Not all states have the consumer population that makes it cost-effective to conduct individual state CBIs. Ann Marie Bosshamer, executive director of the Nebraska Beef Council, says her organization joined forces with councils in Missouri, Kansas and Iowa to acquire data that would help them in their marketing plans. By joining together the “MINK” states could gather information useful in their efforts.
“As a state we looked at it quite a while, but thought it was cost prohibitive,” according to Bosshamer. “But by joining forces with Missouri, Iowa and Kansas, our states can get data we need. And I’ve been very pleased with the results.
”It’s definitely a valuable tool for us,” adds Bosshamer. “It shows us what the consumers know, and what they don’t know. It’s something we need to continue.”
In December Lundeen presented results from the MINK research to the participating states. Prior to that Bosshamer met with staff leaders from the other states to “discuss ways to partner on a variety of programs.
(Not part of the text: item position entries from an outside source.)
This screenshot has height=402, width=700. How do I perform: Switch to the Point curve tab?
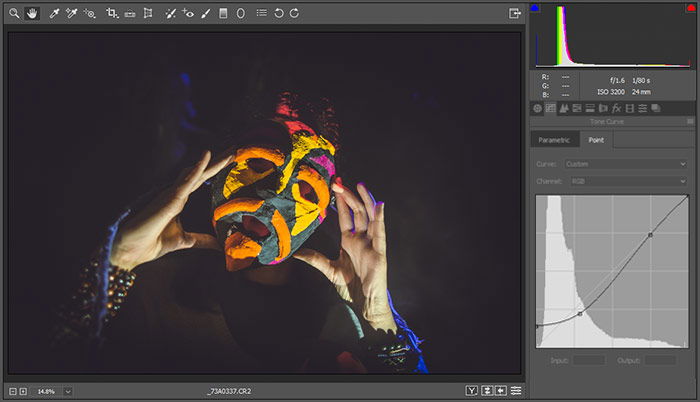click(596, 140)
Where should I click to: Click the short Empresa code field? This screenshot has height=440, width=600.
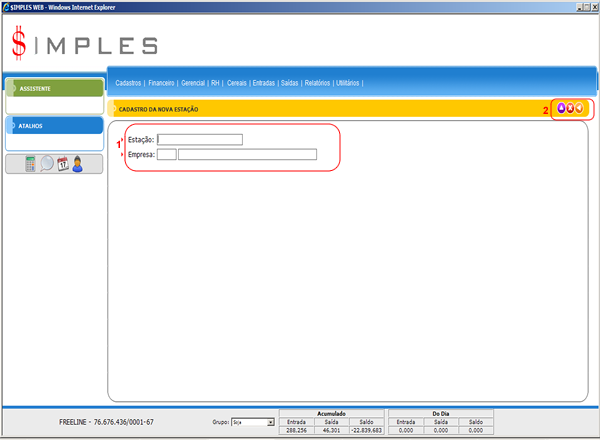point(166,154)
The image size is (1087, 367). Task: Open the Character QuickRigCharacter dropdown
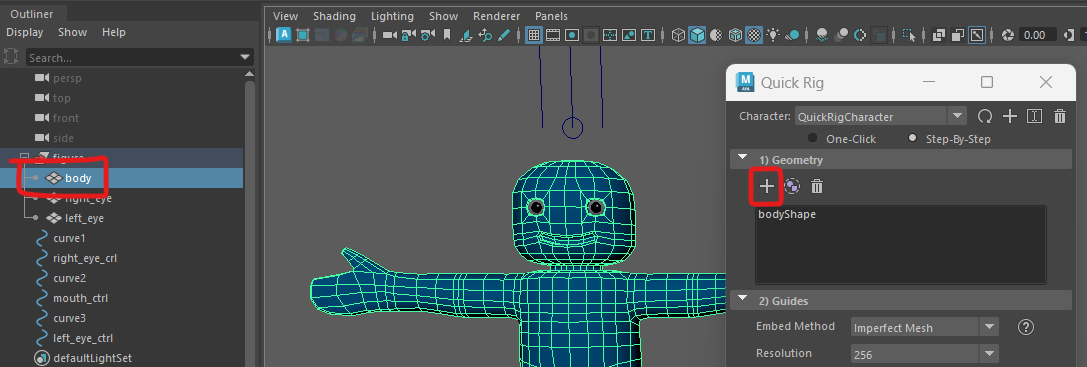tap(880, 117)
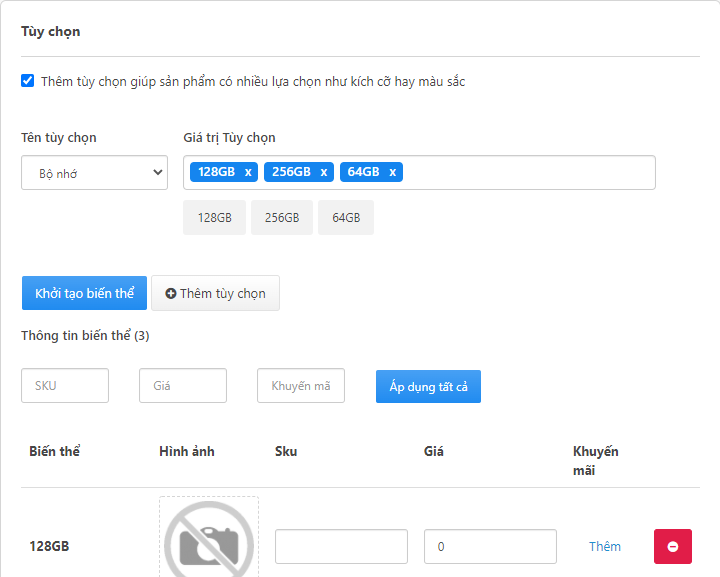The width and height of the screenshot is (720, 577).
Task: Select the 64GB suggestion chip
Action: pos(346,218)
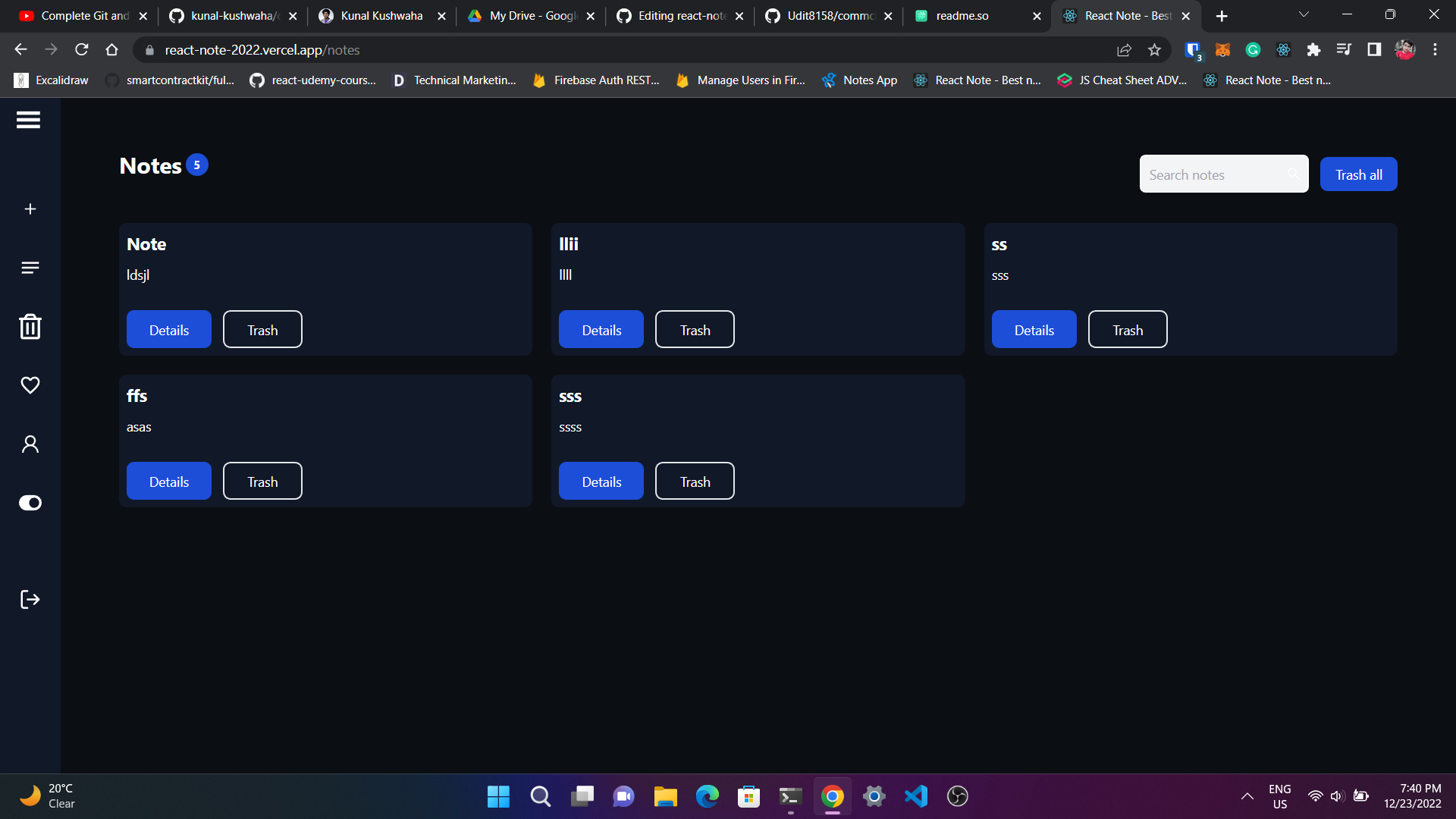The width and height of the screenshot is (1456, 819).
Task: Click the logout icon in sidebar
Action: [30, 600]
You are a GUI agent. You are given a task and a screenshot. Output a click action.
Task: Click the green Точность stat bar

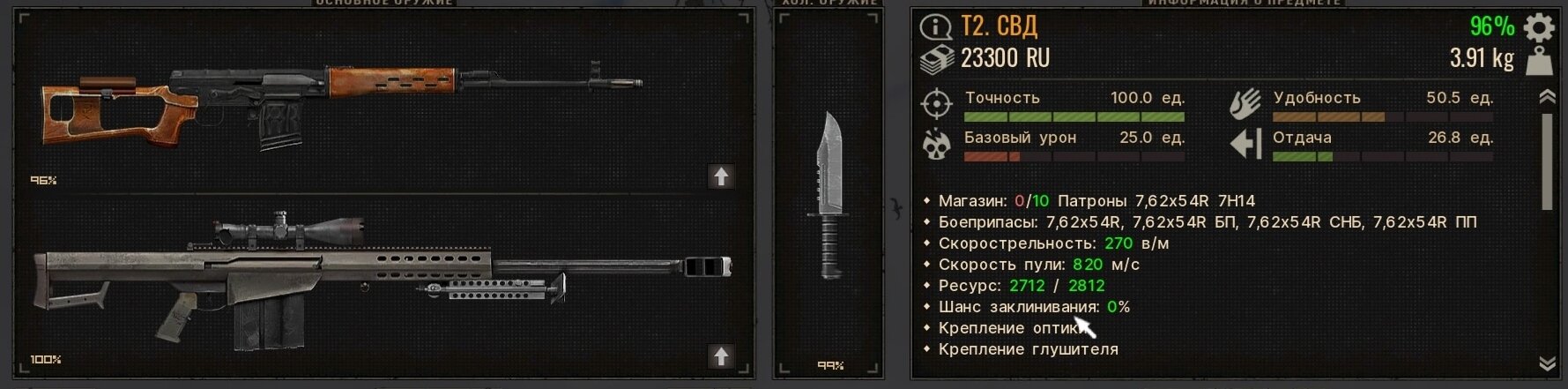(1074, 116)
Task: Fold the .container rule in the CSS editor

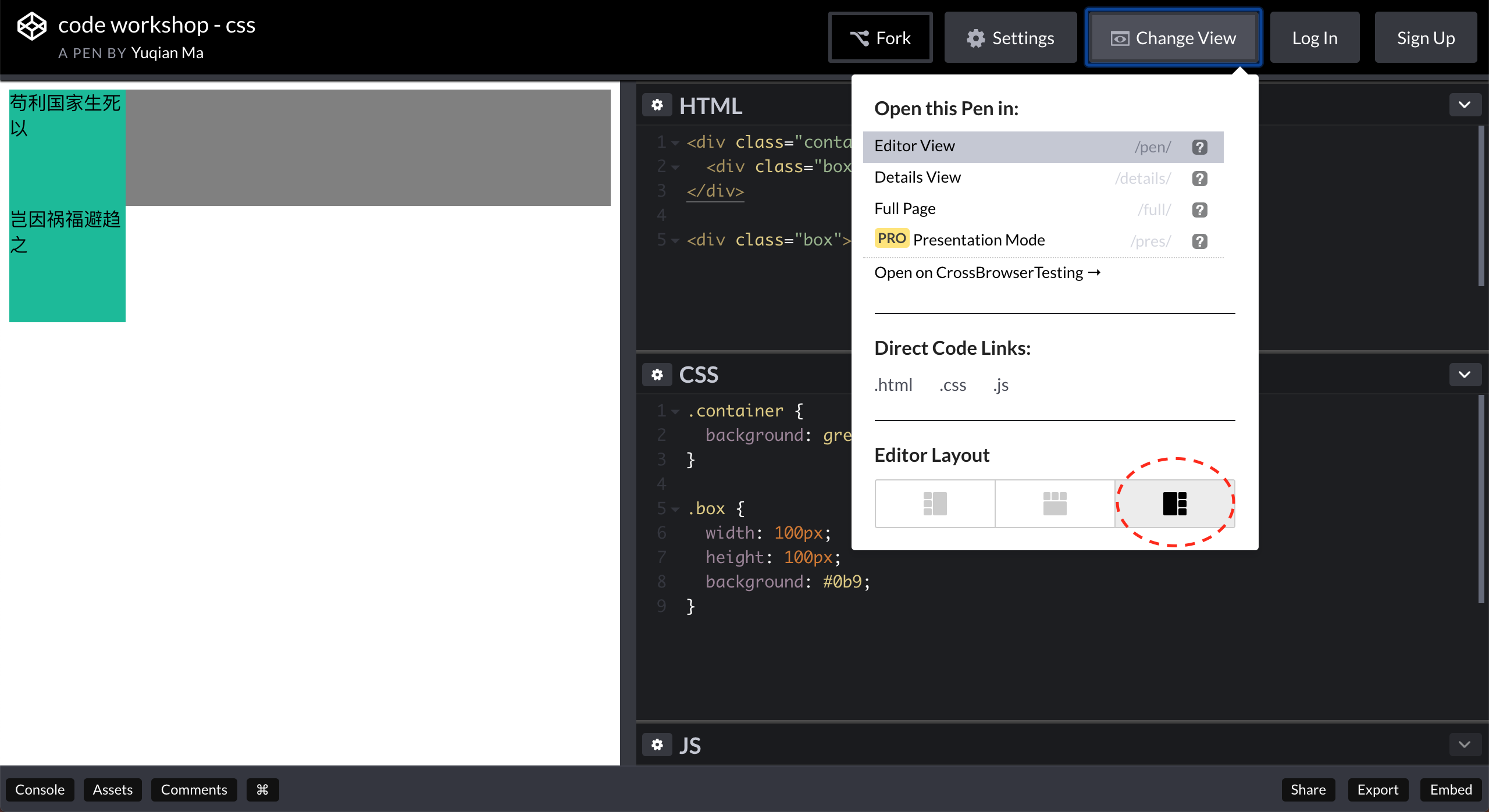Action: click(675, 411)
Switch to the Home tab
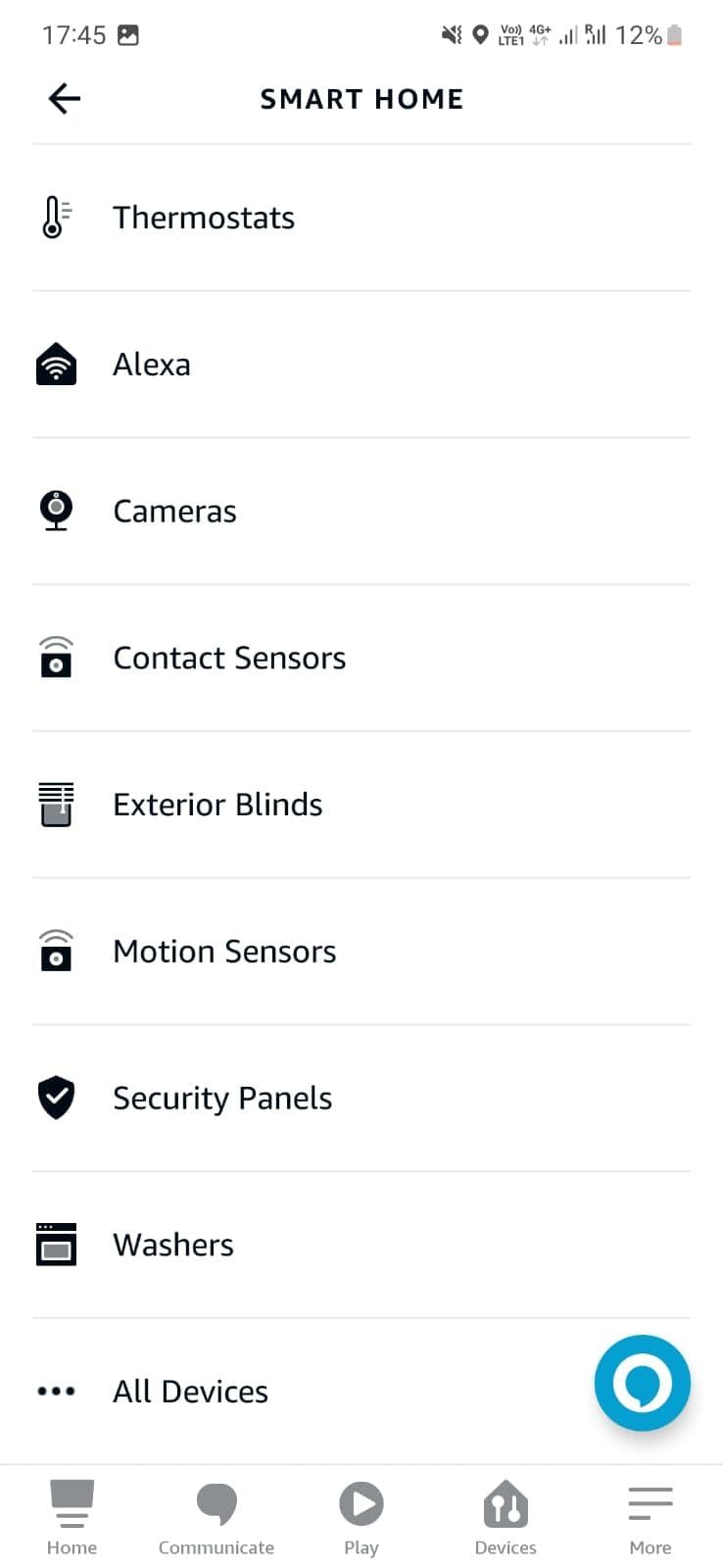The width and height of the screenshot is (723, 1568). coord(72,1517)
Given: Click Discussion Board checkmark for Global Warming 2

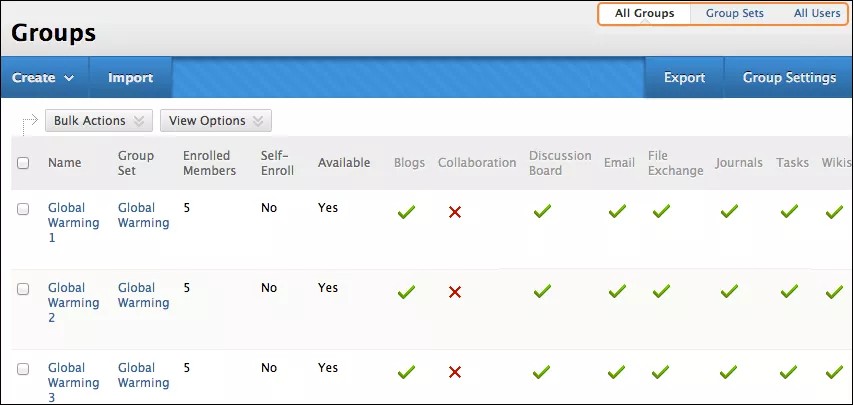Looking at the screenshot, I should (x=542, y=291).
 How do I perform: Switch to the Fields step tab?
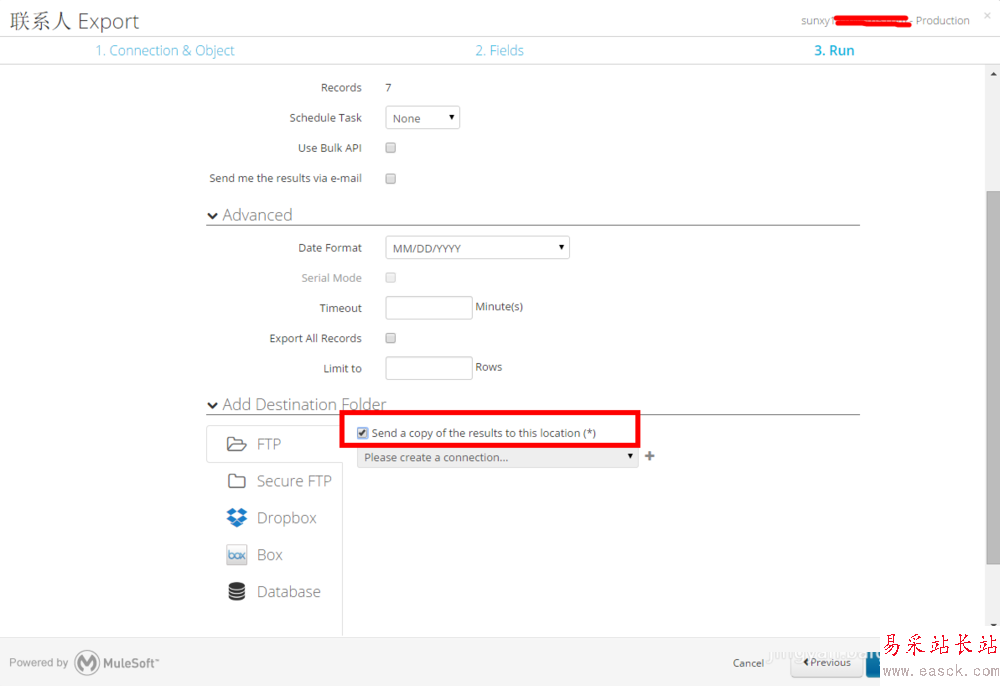pos(499,51)
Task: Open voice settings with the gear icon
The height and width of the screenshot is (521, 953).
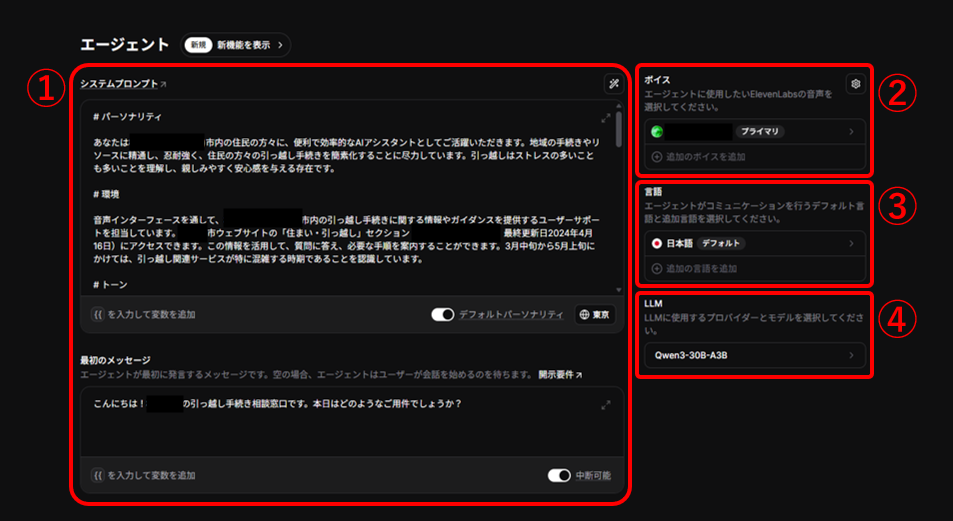Action: [x=855, y=84]
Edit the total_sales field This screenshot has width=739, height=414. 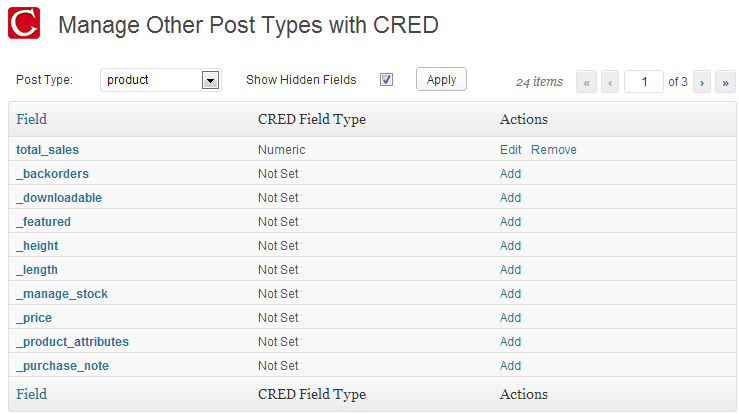click(510, 149)
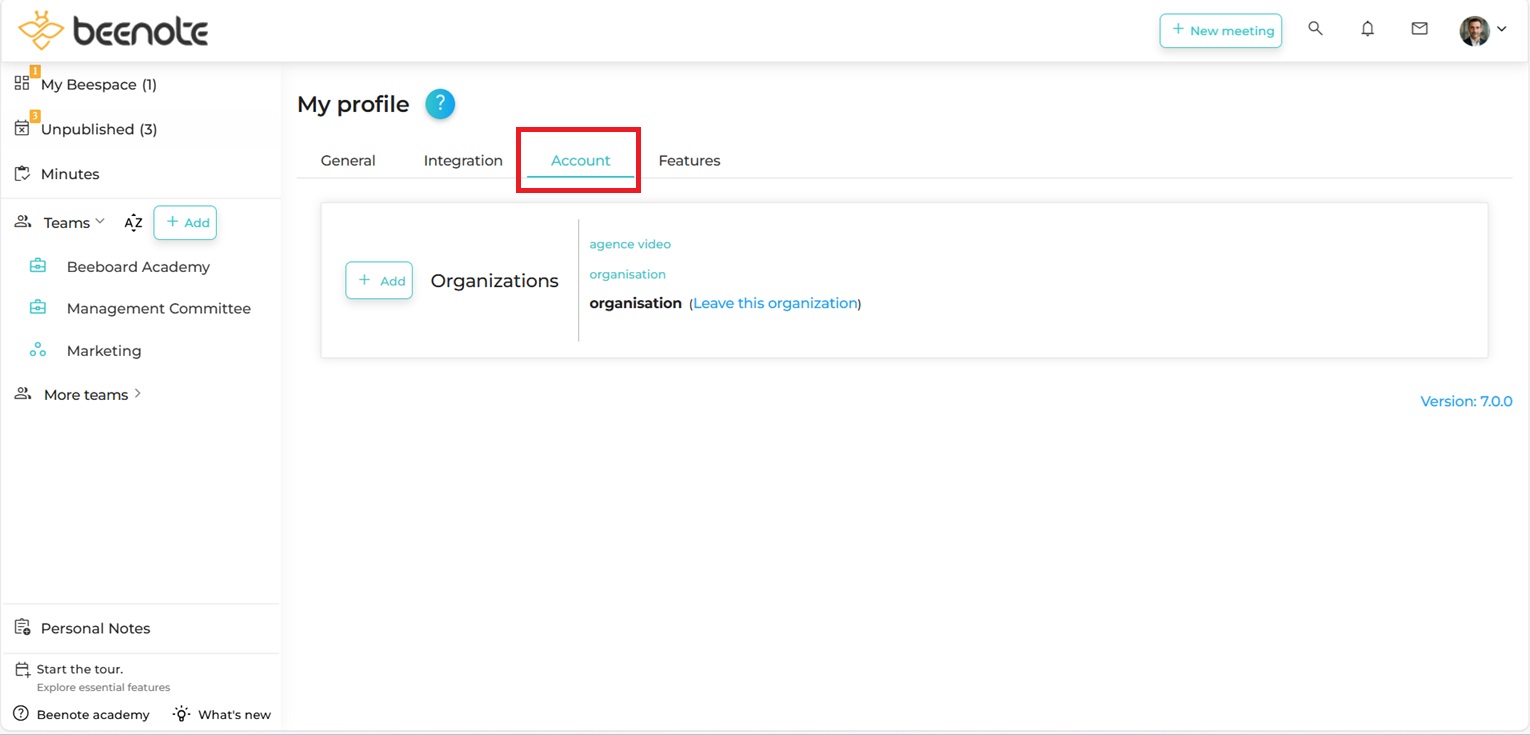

We want to look at what we’re doing well, and in what areas we need to work harder,” she says.
States utilize the information they obtain in ways that are meaningful to their own volunteer producer state boards. For instance, the Wisconsin Beef Council used CBI information that suggested consumers in that state appreciate small meat markets to form a promotion partnership with the Wisconsin Association of Meat Processors. “Each state has different needs,” says WBC’s Freitag. “We all have to look for partnerships that make the most sense for programs and producers in our state.”
“Some states are using it to make their boards more knowledgeable, or to set key tracking goals,” according to Lundeen. “Being able to divide this information for states was a creative solution to let them look at consumers within their own states.”
Bebee says that other research besides the CBI is crucial to planning – research in nutrition communications, for example. That information is conducted nationally through the Beef Checkoff Program and shared at the state level. WBC’s Freitag says they have used this kind of research to work with his state’s heart association and other health groups to promote beef’s value.
According to Brumbach, CBI information is the kind of third-party research crucial to an industry that sometimes has a skewed perspective. “When you’re from the industry, you’re not objective,” she says. “We’re just too close to our product and our work. Being involved in the CBI allows us to see the consumer objectively, and plan and act accordingly. We need to remember that what we do starts and ends with the consumer.
“It’s important to remember that understanding the consumer is foundational for us,” she says. “If we don’t understand the consumer, we’re out of business.”